In the mountaineering realm, which is often dominated by impressive European and asian teams, a group of Americans took home the highest prize in the world this year: a Piolet D’or (which translates roughly to “golden ice axe”). That’s like the Pulitzer Prize of mountain climbing, and they earned it by being the first humans ever to stand on top of Link Sar, a daunting and remote 7,041-meter (23,100-foot) peak on the border between Pakistan and India. More than a half-dozen teams had tried and failed to summit Link Sar, but these guys pulled it off in August 2019. For some awesome pictures from that expedition and other mountain badassery, check out team-member @grahamzimmerman on Instagram.
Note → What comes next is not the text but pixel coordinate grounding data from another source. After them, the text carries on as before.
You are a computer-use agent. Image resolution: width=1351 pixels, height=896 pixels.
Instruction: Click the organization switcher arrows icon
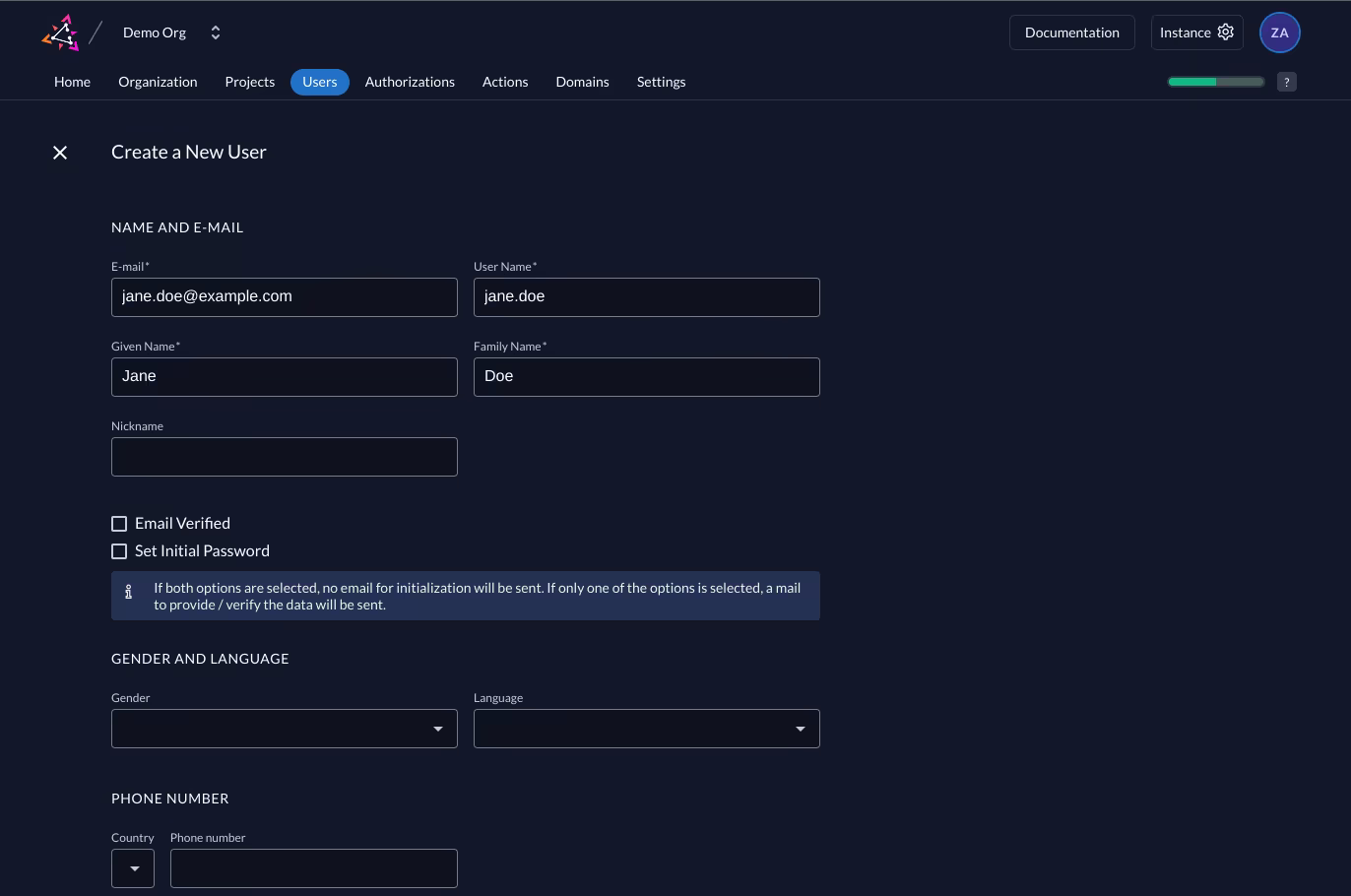click(x=216, y=32)
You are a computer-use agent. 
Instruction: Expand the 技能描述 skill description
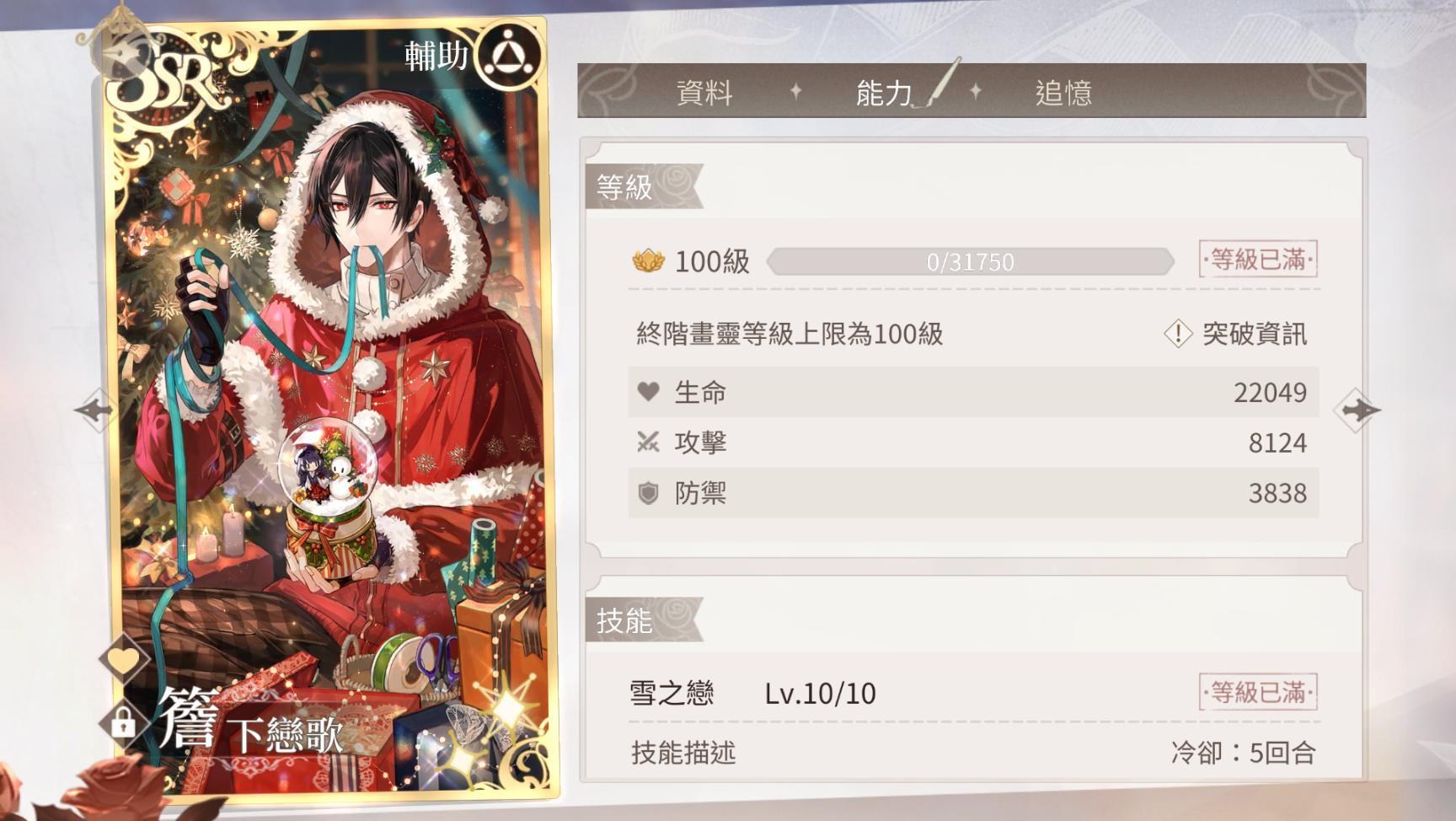(683, 752)
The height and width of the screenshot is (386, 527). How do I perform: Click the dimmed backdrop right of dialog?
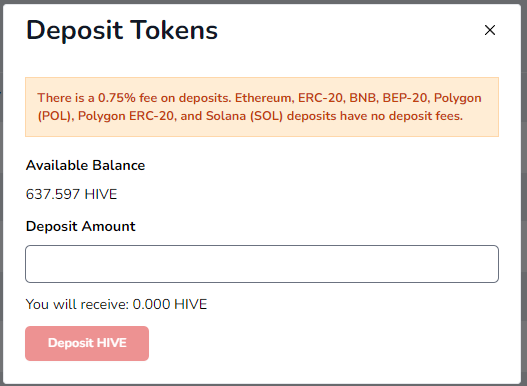(524, 193)
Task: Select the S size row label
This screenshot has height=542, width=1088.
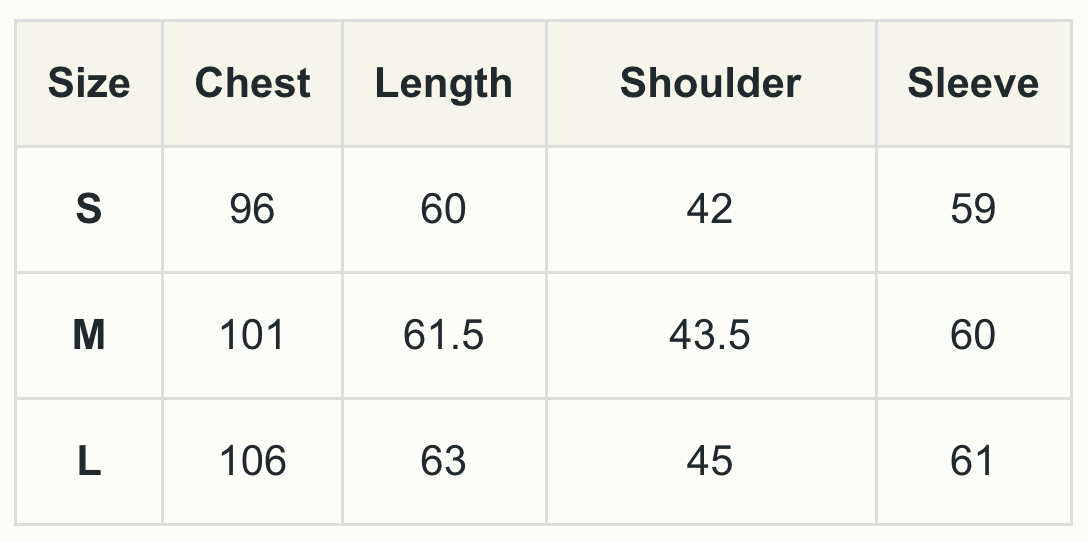Action: pos(89,209)
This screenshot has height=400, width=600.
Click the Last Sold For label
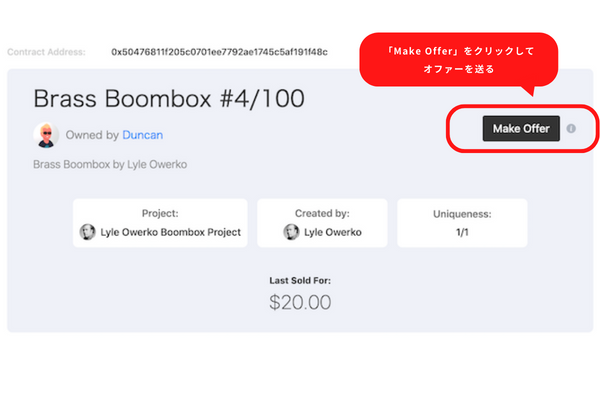tap(300, 281)

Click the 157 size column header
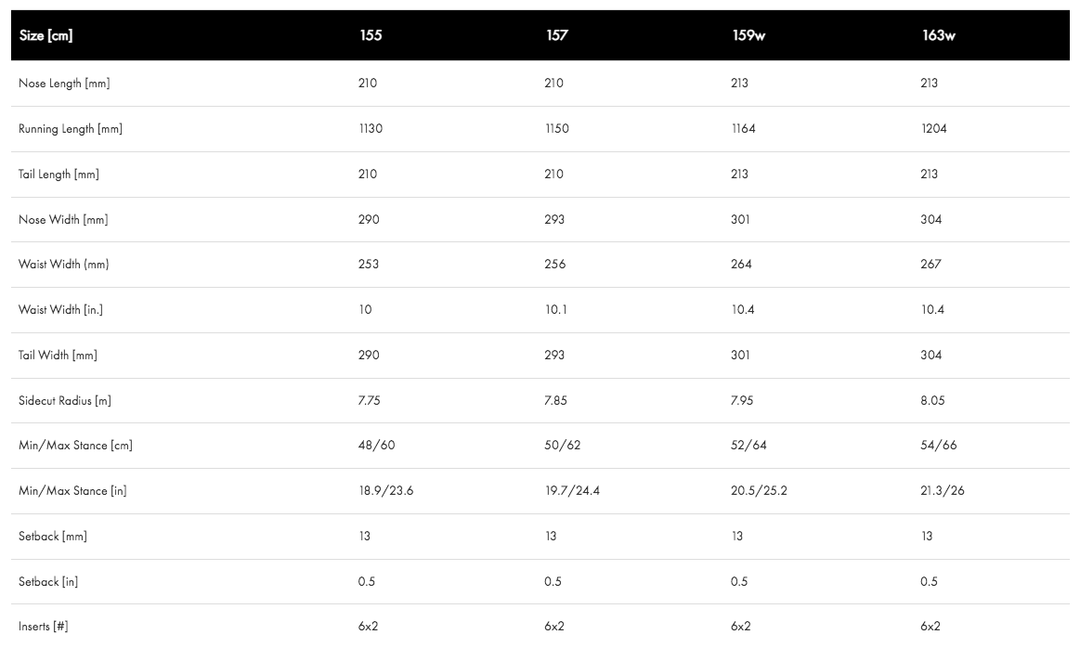pos(557,36)
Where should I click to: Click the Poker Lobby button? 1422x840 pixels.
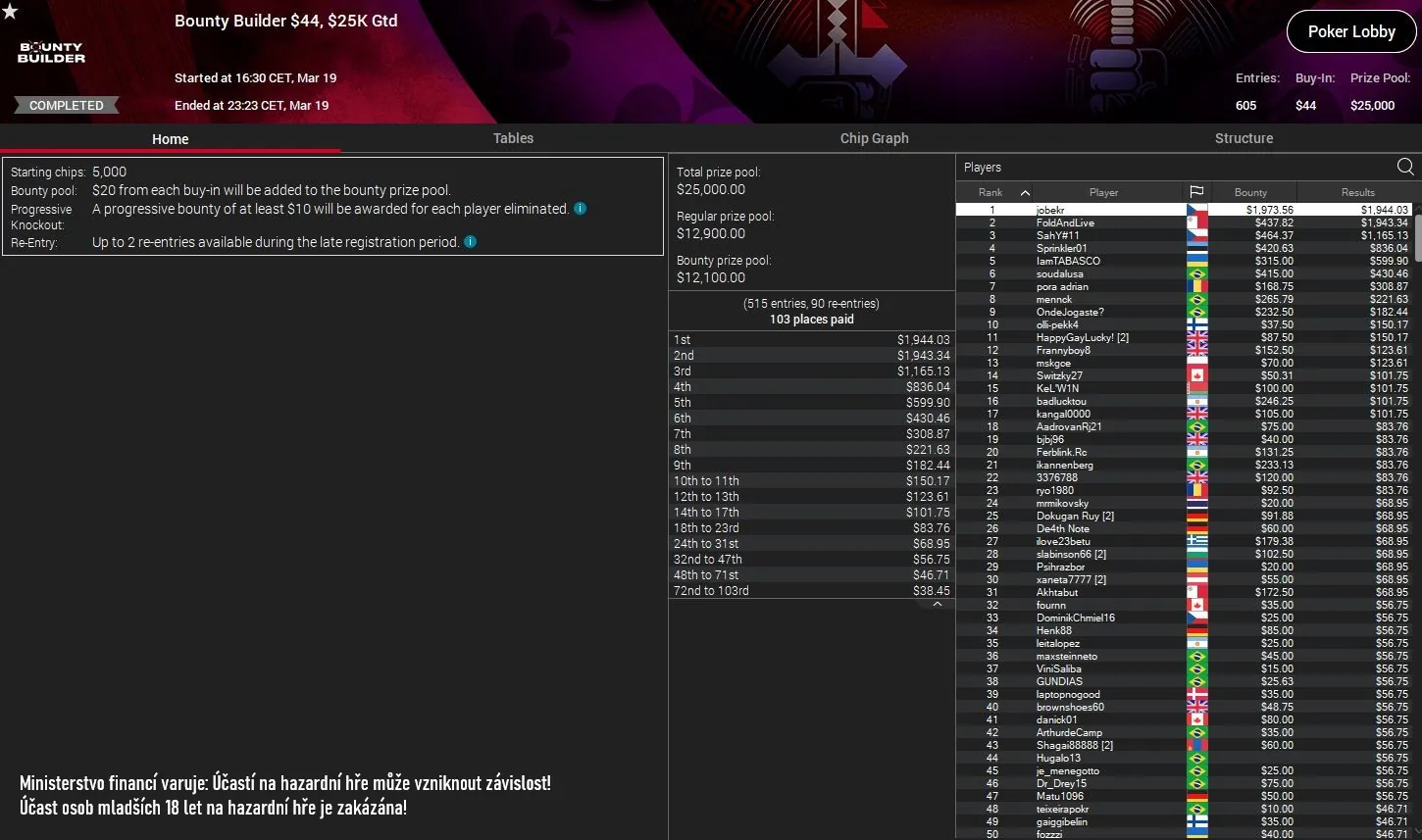1350,30
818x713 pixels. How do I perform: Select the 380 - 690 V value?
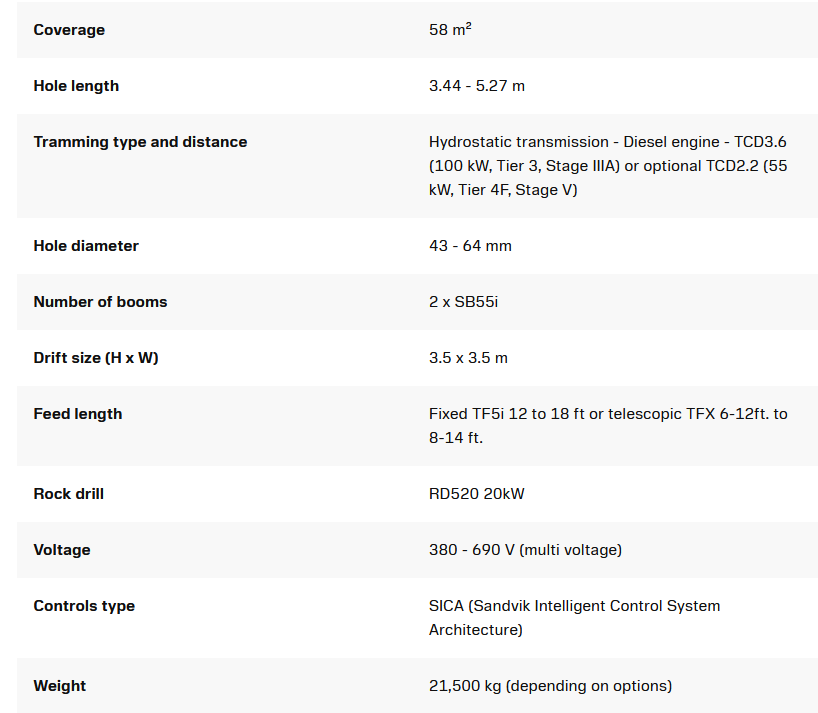point(525,550)

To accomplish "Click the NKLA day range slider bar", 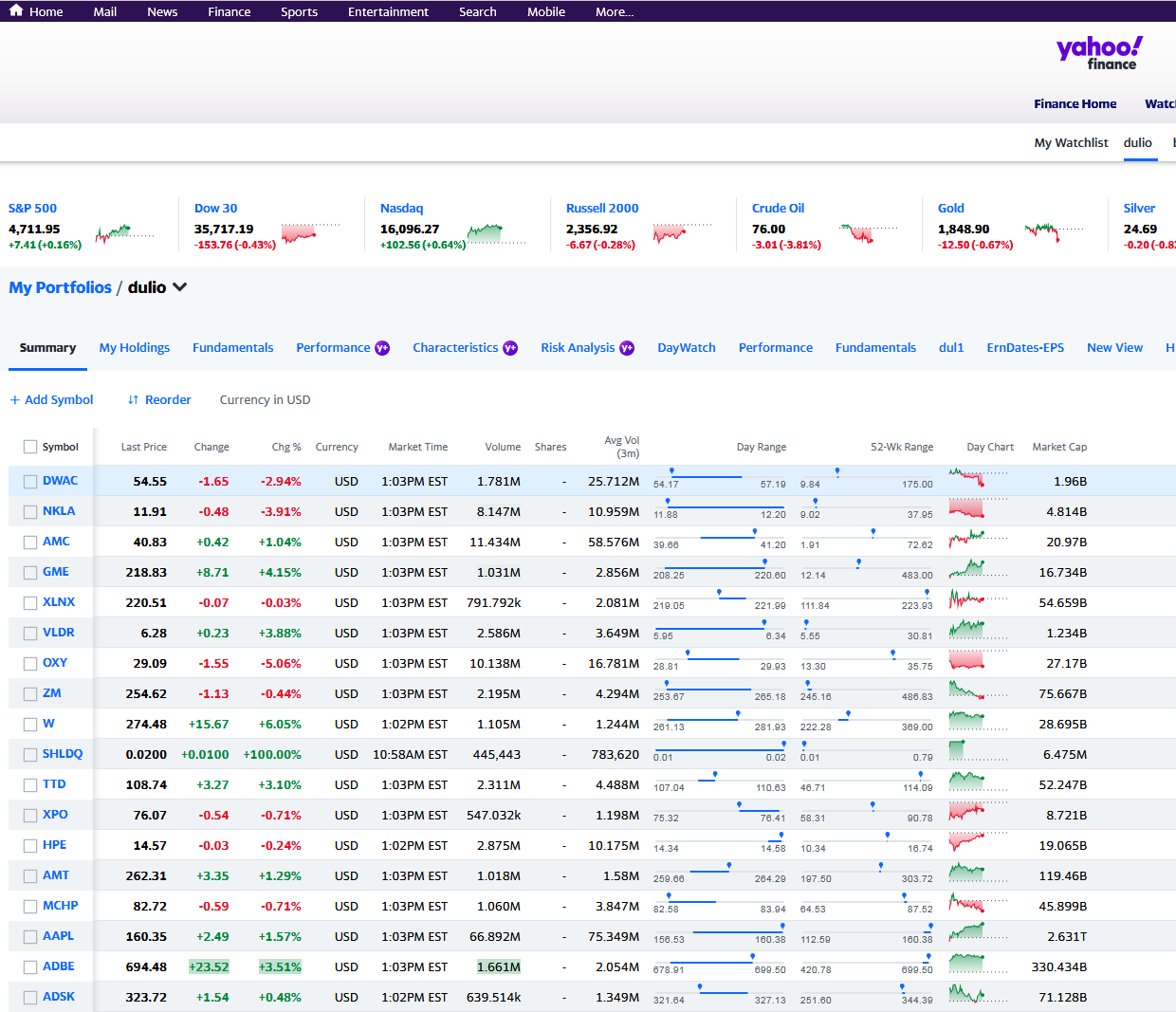I will 719,507.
A species of chameleon in Madagascar is apparently getting sloppy, because scientists saw one for the first time in more than 100 years. (Also: My joke is better than the joke in the AP story lede. Just sayin’.)
On a personal note, my wife Tori has spent the last two weeks tirelessly working with her team to contact trace multiple COVID-19 outbreaks and combat dangerous misinformation at every turn. She is firing on all cylinders, and the world feels safer and less scary just knowing that there are people like her and her team out there helping.
That’s all for now. Until next time, remember what Martin Luther King, Jr. said: The arc of the moral universe is long, but it bends toward justice.
And stay off Twitter. You’ll be happier, I promise.
Hey, this is GREAT! Nice focus and special kudos to Tori in her frontline fight to curb COVID. Saving lives. And really appreciate your highlighting good stories. No profit in that and I guess that’s the point, eh?